Erzurum’un Pasinler’de ortaya çıkan toplu mezarın salgın hastalıklardan şehit düşen Türk asker ve subaylarına ait olduğu bildirildi.
Atatürk Üniversitesi Türk-Ermeni İlişkileri Araştırma Merkez Müdürü Doç. Dr. Erol Kürkçüoglu, Edebiyat Fakültesi Arkeoloji Bölümü Öğretim Üyesi ve Türk-Ermeni İlişkileri Araştırma Yönetim Kurulu Üyesi Yrd. Doç. Dr. Ali Yalçın Tavukçu ve Türk-Ermeni İlişkileri Araştırma Merkezi Öğretim Elemanı Uzman Mevlüt Yüksel, Pasinler ilçesinde ortaya çıkan toplu mezarla ilgili bilimsel çalışmalarını tamamlayarak sonucu bir raporla kamuoyuna duyurdular.
Yapılan açıklamada, harfiyat yapılan alanda ortaya çıkan toplu mezardaki iskeletlerin salgın hastalık neticesinde şehit düşen 3. Ordu`nun asker ve subaylarına ait olduğunun kuvvetli bir ihtimal olarak ortaya çıktığını kalıntıların alana çok yakın bir noktadaki şehitliiğe nakledilmelerinin uygun olacağı sonucuna varıldığını bildirdi.
Açıklamada toplu mezarla ilgili şu değerlendirme yapıldı:
“6 Nisan 2011 tarihinde Erzurum-Pasinler ilçesinin Batı Kışlasının doğusunda başlatılan Anadolu Lisesi inşaatının harfiyat çalışmaları esnasında çok sayıda insan iskeletlerine ait kafatası ve kemiklerin çıktığı bilgisi üzerine, Atatürk Üniversitesi Türk-Ermeni İlişkileri Araştırma Merkez Müdürlüğü tarafından adı geçen bölgede 18 Nisan 2011 tarihinde tarihçilerin ve arkeologların katılımıyla bir alan çalışması yapılmıştır.
Harfiyat alanında 1.30 m. derinliğinde, 6. m. genişliğinde ve 70 m. uzunluğundaki bir alanda çok sayıda insan iskeletlerine ait kafatası ve kemik kalıntılarına rastlanmıştır.
Harfiyat alanından çıkarılan kemikler ve kafatasları üzerinde yapılan incelemelerde herhangi bir kurşun, bıçak, hançer v.b. aletlere ait darp izleri görülmemiş, iskelet kalıntılarında çürümeye bağlı olarak bir takım bozulmaların bulunduğu görülmüştür.
Ayrıca yapılan bu alan çalışması sonucunda iskelet kalıntılarının bulunduğu alanda giysi parçaları v.b. kişisel malzemelerden herhangi birisine rastlanmamış olması, tespit edilen diğer bir önemli husustur.

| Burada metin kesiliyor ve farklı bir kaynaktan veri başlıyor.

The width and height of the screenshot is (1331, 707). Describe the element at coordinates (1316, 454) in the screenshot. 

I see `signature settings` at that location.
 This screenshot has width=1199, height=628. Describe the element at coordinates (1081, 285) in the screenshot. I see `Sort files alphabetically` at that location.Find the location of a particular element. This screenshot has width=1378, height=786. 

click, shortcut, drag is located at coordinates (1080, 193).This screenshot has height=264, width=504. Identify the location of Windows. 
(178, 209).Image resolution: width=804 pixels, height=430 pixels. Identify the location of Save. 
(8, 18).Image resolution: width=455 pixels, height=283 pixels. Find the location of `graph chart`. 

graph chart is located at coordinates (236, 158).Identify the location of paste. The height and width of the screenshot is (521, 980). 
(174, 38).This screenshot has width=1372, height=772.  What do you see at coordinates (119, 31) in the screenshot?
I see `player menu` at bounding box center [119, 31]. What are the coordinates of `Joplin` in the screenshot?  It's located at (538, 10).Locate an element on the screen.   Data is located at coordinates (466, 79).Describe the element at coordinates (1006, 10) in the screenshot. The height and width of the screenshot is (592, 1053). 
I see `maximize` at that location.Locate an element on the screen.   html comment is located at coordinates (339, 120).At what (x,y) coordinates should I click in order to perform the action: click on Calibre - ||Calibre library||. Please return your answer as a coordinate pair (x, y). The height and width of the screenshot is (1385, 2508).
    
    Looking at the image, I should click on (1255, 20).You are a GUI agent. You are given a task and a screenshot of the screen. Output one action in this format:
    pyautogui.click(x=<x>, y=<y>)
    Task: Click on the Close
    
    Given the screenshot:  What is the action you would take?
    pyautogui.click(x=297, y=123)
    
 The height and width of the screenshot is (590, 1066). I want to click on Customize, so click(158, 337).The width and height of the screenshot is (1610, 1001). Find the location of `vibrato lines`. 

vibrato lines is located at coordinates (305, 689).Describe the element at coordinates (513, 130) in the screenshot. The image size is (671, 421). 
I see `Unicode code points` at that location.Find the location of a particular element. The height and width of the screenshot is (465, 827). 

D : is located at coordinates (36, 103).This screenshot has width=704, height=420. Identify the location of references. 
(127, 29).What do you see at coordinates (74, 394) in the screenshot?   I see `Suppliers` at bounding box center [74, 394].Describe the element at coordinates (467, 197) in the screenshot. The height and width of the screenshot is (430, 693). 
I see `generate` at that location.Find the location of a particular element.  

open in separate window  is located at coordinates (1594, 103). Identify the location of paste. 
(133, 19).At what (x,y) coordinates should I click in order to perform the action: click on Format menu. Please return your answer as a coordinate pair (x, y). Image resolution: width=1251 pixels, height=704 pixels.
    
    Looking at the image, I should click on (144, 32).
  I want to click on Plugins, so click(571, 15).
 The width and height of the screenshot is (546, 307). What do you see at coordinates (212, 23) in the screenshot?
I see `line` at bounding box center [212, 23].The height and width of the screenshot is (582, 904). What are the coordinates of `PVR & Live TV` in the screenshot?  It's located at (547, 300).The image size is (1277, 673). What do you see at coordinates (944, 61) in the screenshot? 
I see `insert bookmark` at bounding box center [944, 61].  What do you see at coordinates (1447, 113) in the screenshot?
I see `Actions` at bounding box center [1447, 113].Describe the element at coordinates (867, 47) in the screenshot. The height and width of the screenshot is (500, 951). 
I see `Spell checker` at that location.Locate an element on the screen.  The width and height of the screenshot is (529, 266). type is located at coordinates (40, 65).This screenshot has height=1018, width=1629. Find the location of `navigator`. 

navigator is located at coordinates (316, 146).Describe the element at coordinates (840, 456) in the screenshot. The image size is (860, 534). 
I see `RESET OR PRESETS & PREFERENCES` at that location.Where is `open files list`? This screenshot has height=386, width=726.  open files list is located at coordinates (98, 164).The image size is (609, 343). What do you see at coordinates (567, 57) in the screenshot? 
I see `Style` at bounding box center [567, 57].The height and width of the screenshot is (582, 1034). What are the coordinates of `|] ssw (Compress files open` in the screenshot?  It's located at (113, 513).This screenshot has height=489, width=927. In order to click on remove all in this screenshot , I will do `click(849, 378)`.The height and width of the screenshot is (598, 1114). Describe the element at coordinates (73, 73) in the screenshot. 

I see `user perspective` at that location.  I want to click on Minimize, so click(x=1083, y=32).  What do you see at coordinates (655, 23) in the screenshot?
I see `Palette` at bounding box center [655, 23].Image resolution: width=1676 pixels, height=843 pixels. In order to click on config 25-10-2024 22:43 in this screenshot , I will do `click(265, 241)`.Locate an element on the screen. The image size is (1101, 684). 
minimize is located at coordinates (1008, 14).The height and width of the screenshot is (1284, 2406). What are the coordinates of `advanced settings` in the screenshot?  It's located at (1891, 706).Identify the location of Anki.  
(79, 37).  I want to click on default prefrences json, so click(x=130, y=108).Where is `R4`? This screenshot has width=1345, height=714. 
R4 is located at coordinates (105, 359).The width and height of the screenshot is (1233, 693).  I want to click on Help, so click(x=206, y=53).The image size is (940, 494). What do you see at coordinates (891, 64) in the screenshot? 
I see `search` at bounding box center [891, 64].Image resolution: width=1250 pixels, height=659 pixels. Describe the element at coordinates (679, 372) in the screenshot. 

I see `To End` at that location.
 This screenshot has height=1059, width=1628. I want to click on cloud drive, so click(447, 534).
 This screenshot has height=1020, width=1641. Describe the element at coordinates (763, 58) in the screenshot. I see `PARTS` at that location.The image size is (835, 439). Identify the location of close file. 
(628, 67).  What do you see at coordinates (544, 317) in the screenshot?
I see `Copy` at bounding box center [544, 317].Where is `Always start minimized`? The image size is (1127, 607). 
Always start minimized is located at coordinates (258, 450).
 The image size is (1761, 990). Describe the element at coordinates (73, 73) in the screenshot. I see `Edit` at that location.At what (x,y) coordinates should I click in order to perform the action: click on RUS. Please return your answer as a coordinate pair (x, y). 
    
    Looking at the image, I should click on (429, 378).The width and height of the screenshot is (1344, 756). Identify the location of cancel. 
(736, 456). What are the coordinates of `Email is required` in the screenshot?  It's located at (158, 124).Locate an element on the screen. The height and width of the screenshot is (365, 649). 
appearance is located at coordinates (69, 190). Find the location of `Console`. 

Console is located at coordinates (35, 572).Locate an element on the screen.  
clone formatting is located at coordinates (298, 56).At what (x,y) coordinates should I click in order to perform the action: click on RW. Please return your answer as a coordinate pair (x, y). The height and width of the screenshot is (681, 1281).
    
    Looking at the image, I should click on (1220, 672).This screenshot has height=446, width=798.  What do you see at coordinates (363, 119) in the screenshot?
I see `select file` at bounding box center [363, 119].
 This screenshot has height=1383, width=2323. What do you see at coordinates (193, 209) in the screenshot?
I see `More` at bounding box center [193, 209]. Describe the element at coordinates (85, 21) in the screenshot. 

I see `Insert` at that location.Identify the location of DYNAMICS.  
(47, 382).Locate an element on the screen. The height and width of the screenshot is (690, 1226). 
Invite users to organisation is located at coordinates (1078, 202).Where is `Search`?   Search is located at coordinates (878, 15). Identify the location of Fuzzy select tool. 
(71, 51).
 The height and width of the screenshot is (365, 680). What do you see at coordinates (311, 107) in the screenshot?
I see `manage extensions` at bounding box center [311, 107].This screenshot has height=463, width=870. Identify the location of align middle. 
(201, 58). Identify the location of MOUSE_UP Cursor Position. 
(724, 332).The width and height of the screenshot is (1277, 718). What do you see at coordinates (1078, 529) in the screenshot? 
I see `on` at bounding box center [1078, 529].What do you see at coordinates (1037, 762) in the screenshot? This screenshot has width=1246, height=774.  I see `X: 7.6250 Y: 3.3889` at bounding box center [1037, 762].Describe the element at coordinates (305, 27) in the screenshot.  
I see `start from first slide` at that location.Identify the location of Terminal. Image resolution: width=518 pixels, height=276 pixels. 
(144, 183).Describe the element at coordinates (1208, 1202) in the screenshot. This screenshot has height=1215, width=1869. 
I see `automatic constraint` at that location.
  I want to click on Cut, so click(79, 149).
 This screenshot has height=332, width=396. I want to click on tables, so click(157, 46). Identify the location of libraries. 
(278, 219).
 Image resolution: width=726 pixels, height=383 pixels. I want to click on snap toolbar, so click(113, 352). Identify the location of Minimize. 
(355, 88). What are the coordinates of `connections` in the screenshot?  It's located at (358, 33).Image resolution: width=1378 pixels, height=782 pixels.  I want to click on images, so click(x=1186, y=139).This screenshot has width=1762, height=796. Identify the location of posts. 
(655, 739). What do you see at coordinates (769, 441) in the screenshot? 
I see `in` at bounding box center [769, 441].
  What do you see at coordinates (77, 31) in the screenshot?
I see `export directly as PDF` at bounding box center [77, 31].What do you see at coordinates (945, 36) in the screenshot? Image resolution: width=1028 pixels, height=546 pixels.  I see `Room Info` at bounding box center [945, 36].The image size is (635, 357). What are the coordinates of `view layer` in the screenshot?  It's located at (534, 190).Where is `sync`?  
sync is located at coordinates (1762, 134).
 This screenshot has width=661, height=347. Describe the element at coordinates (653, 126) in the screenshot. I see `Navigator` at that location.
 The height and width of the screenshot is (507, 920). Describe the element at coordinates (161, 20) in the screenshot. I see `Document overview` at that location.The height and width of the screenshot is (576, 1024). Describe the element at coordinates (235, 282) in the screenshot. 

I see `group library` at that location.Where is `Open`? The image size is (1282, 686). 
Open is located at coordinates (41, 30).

Elimizdeki mevcut arşiv belgeleri (Başbakanlık Osmanlı Arşivleri ve Genelkurmay Başkanlığı Arşivleri), kaynaklar, hatıratlar ve 1993 yılında yine Pasinler-Tımar Köyü’nde yapılan bilimsel toplu mezar kazı çalışmalarının elde edilen sonuçlarına göre I. Dünya Savaşı içerisinde 1914-1918 yılları arasında Pasinler (Hasankale) ve çevre köylerinde Taşnak Ermeni çeteleri tarafından yerli ahaliye yönelik bir Müslüman-Türk katliamı gerçekleştirilmiştir.
Pasinler (Hasankale),de yaklaşık 1500 Müslüman sivil ahalinin katledildiğini 13 Mart 1918`de Hasankale`ye giren Süvari Alay Kumandanının raporundan anlaşılmaktadır.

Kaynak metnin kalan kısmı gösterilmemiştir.